In the records below, find the line that holds "Task: Add a widget using the plus icon". Restate it and every later line exactly, stopping at the end and skipping pictures.

==== Data under study ====

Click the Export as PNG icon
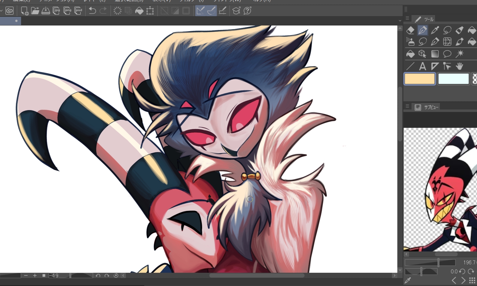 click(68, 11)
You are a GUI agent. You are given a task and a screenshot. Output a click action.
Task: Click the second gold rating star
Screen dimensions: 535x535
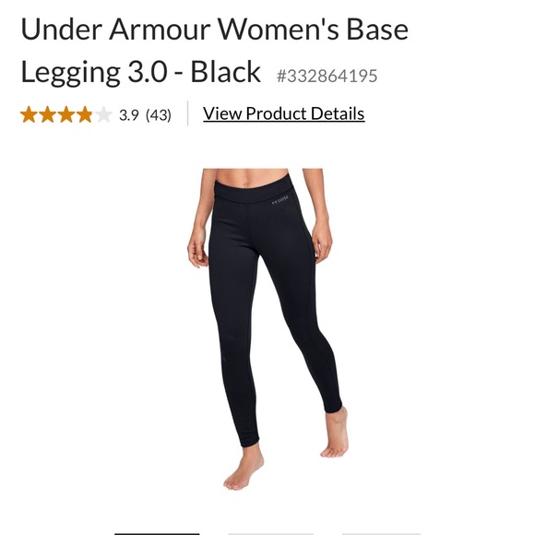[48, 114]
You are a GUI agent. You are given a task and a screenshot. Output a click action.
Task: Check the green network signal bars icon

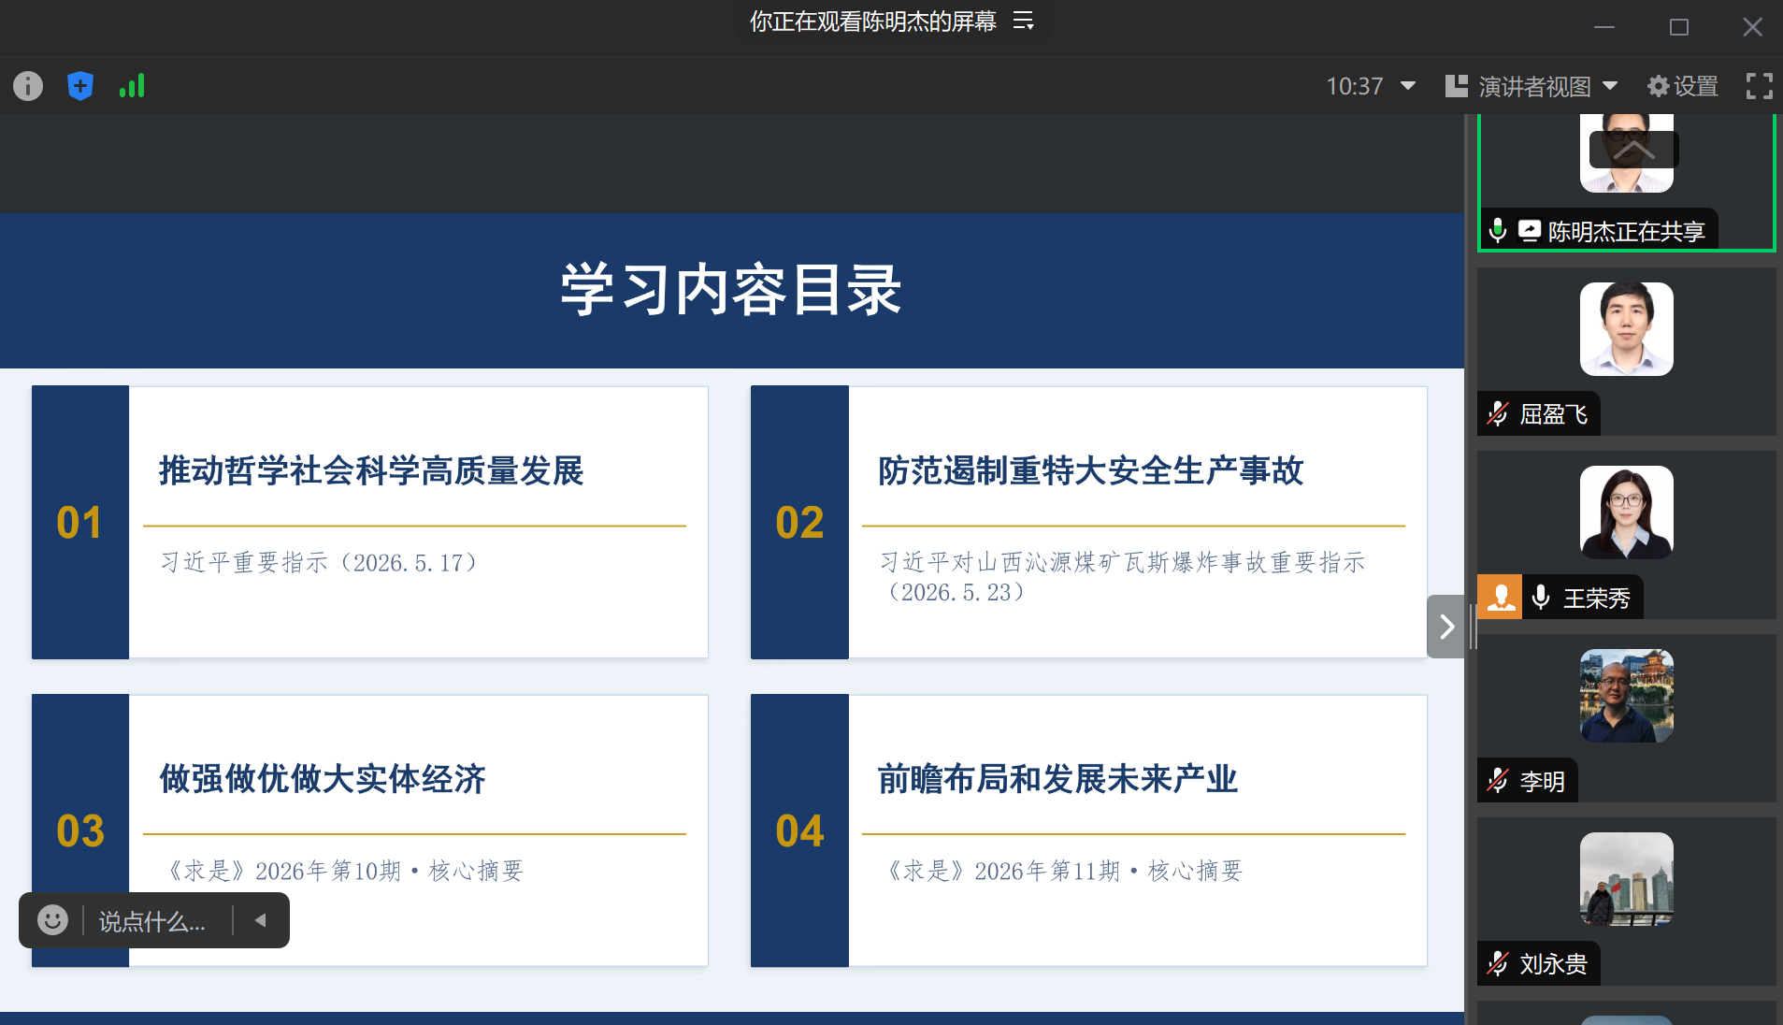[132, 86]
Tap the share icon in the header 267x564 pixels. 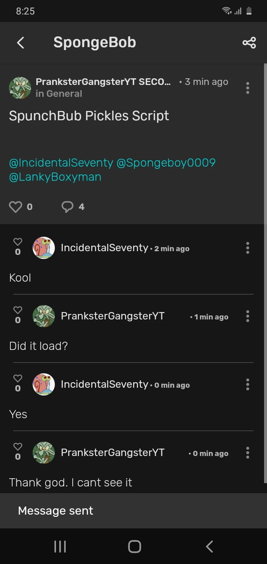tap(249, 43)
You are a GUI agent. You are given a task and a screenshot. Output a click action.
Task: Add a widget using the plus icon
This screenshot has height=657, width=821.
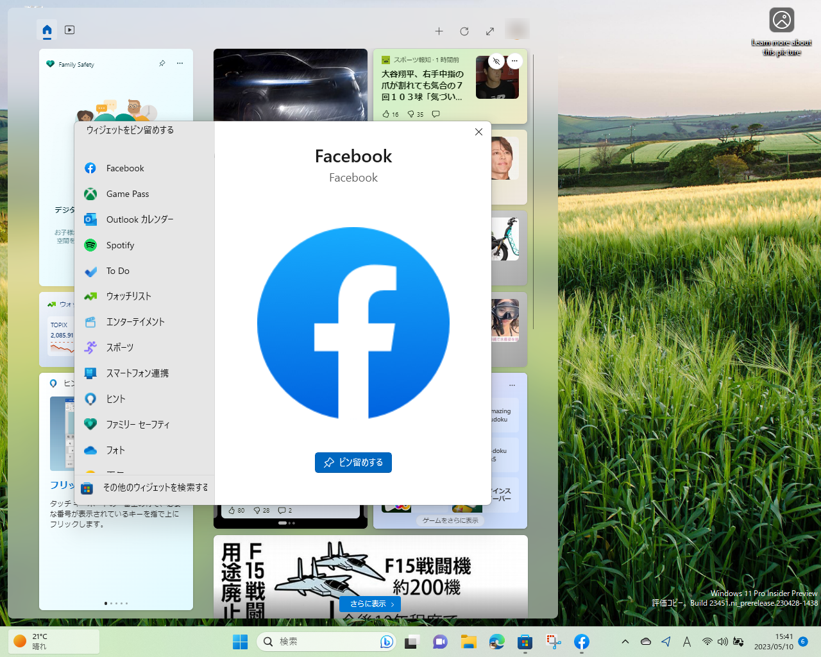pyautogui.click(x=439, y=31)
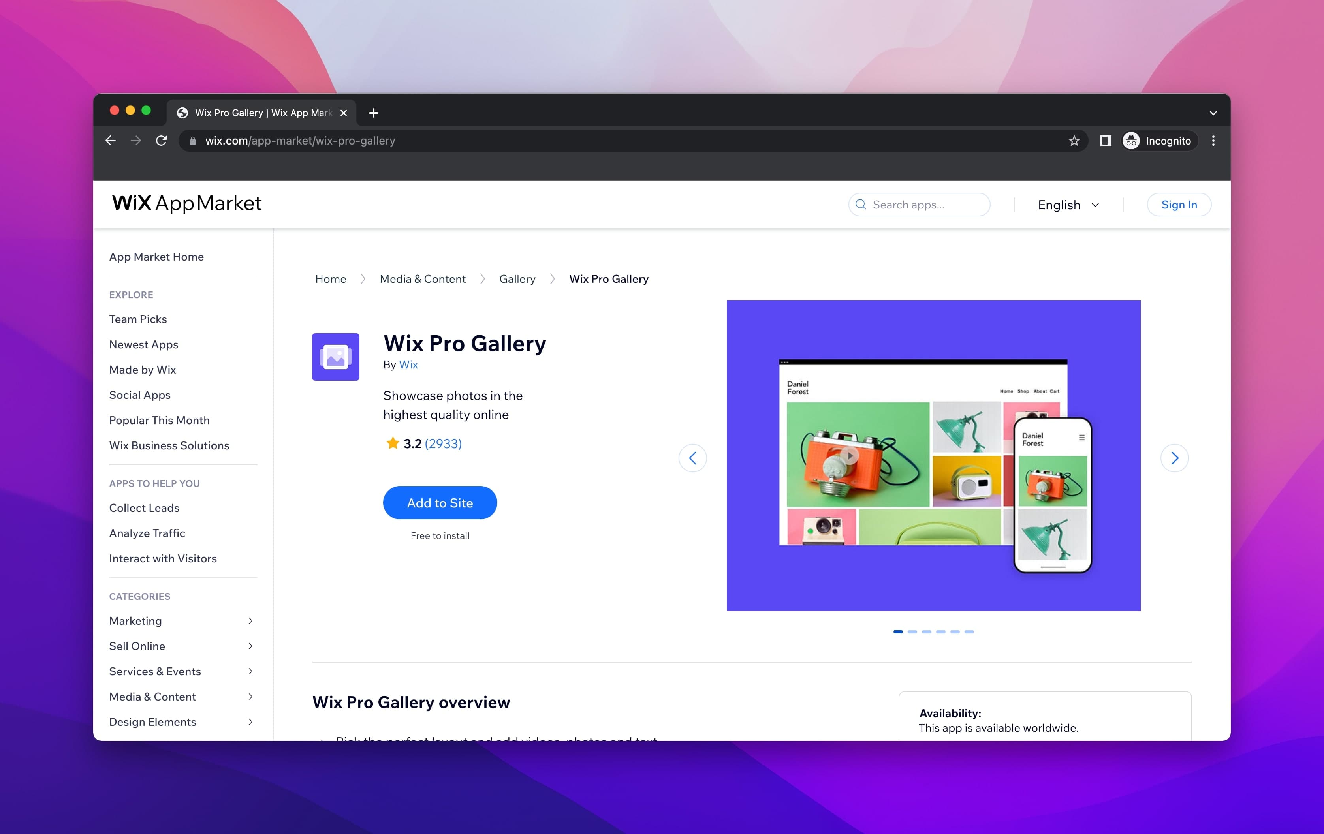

====

Output of the task:
Task: Add a widget using the plus icon
This screenshot has height=657, width=821.
pyautogui.click(x=439, y=31)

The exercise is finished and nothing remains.